Problem to work on
Images are not part of the copy; transcribe all the data exactly.

[Dataset excerpts]
=== Begin Enclosure ===

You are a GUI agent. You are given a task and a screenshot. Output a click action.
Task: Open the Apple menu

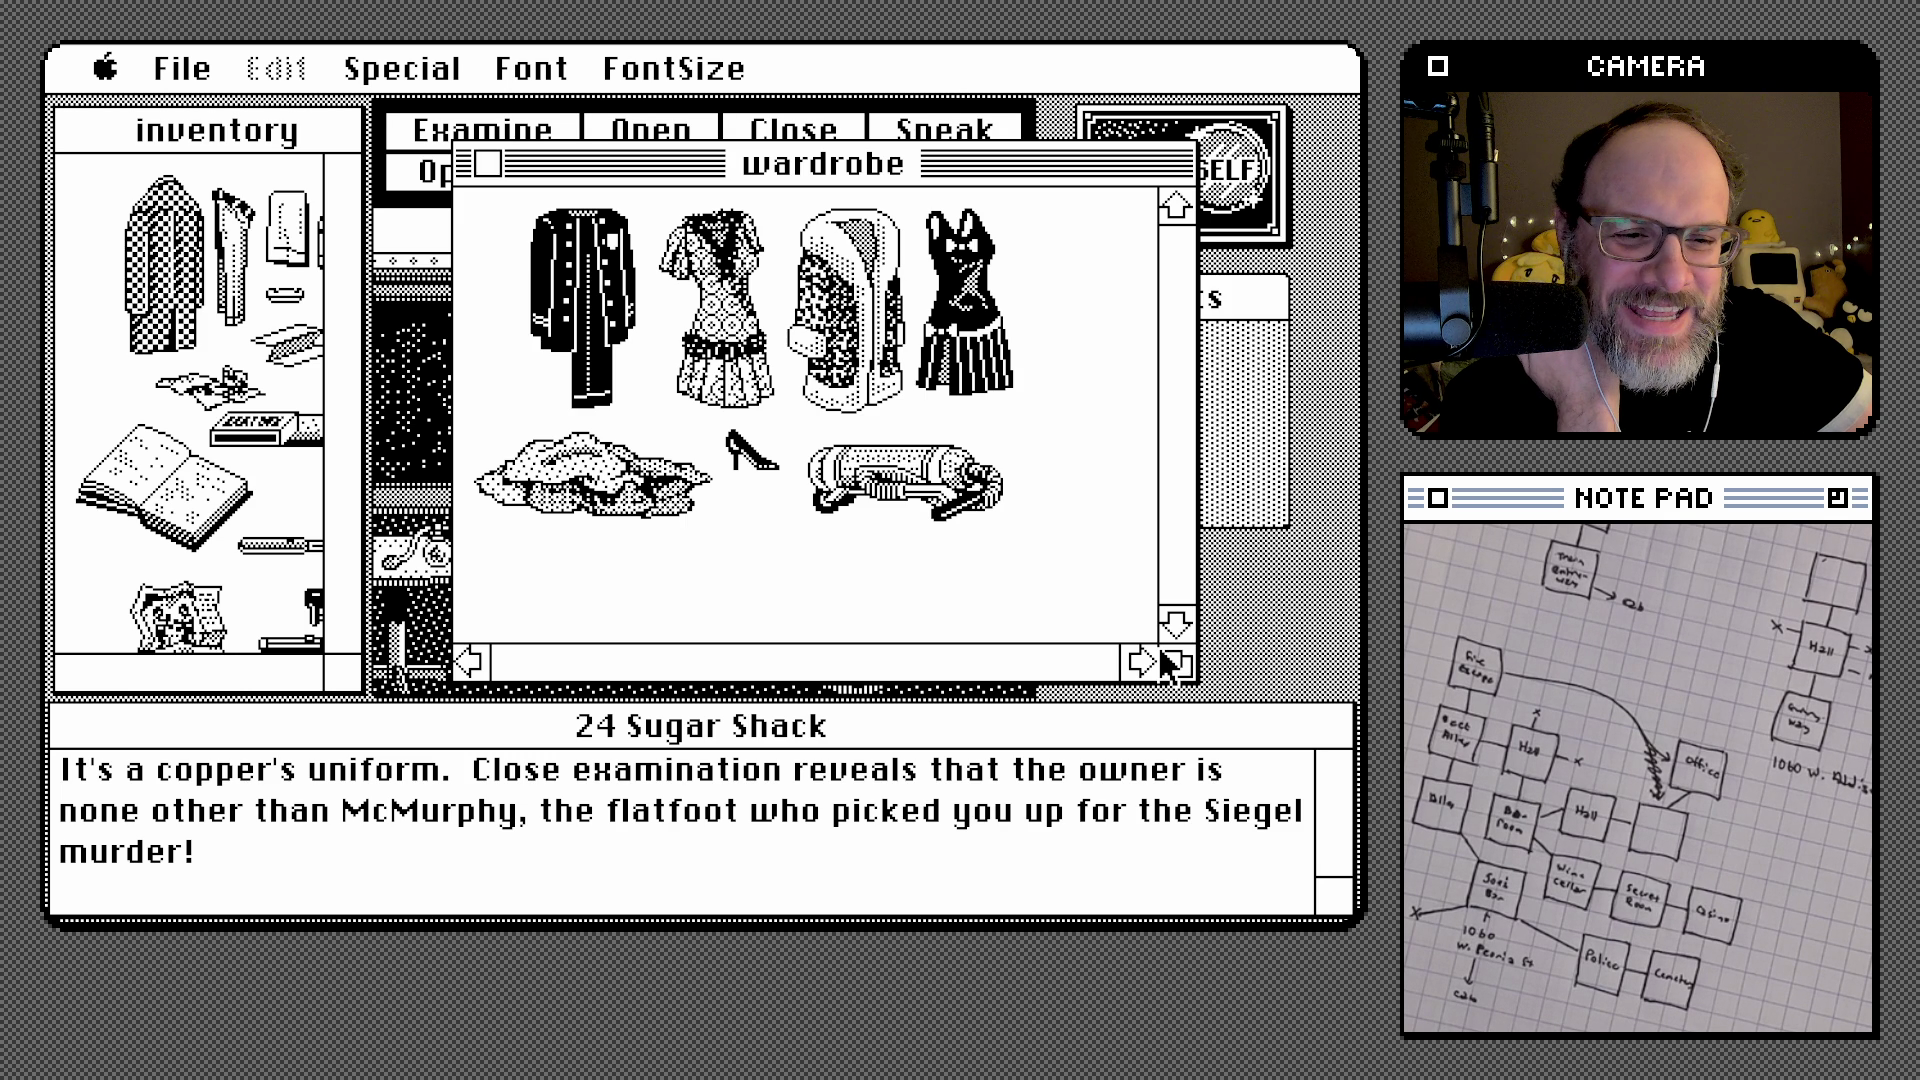coord(106,68)
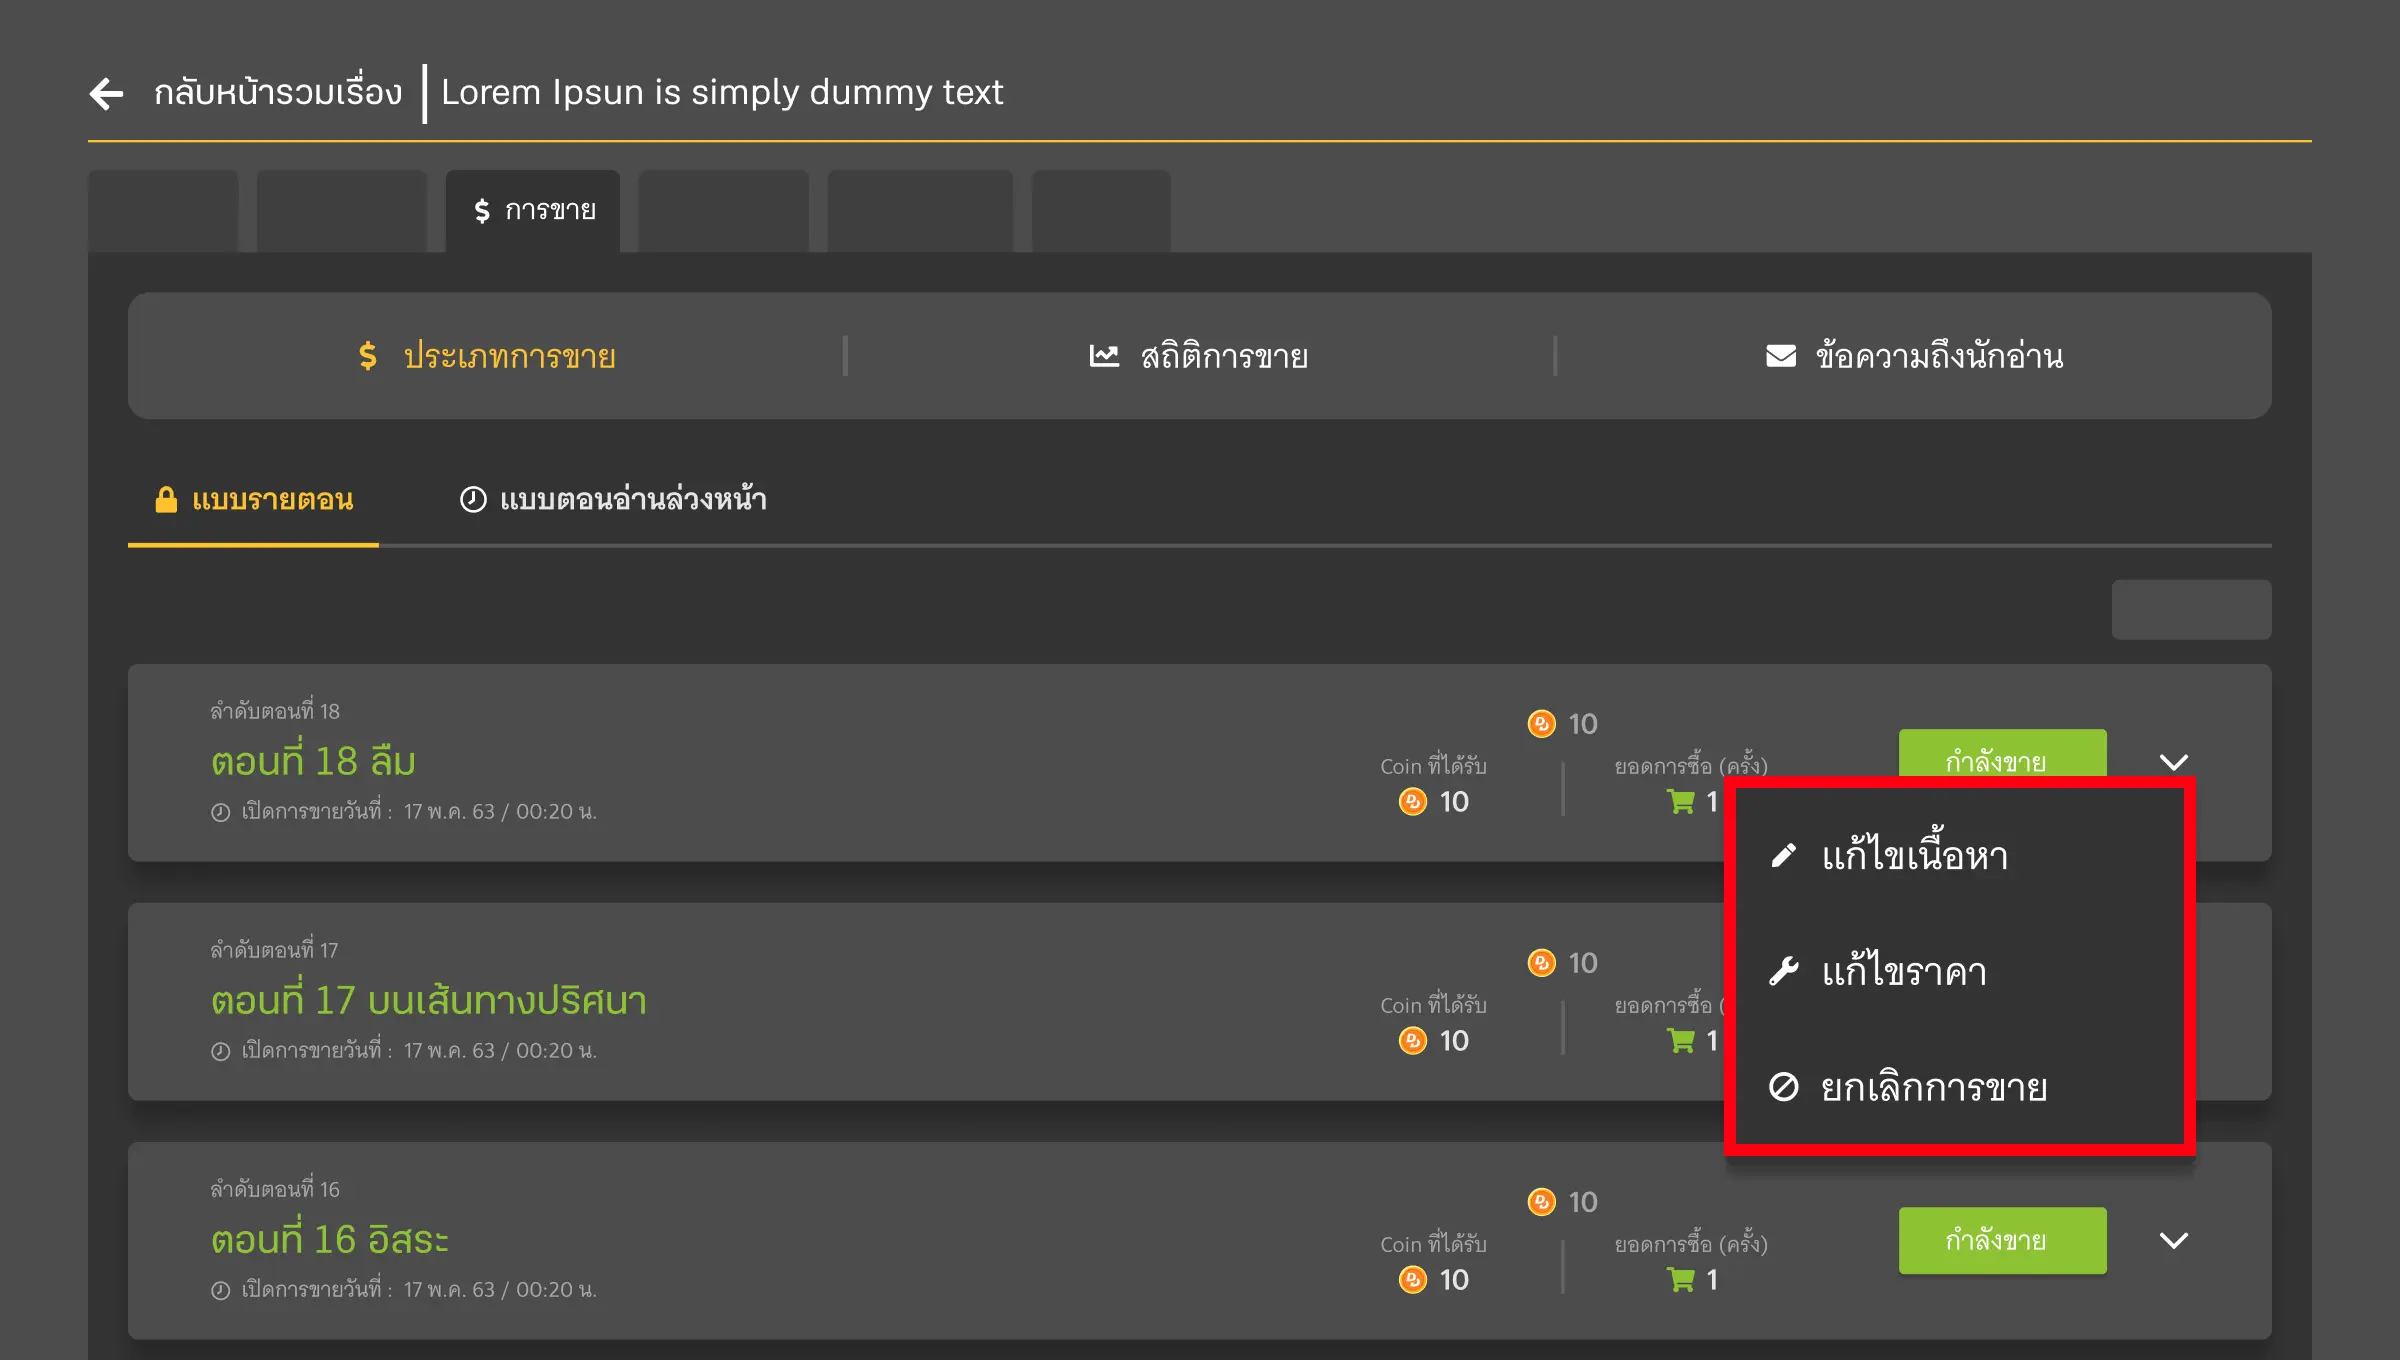Choose ยกเลิกการขาย in the dropdown menu

point(1934,1087)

=== End Enclosure ===

Response area
You are a GUI agent. You are given a task and a screenshot. Output a click action.
Task: Open the Apple menu

coord(106,68)
Choose ยกเลิกการขาย in the dropdown menu

point(1934,1087)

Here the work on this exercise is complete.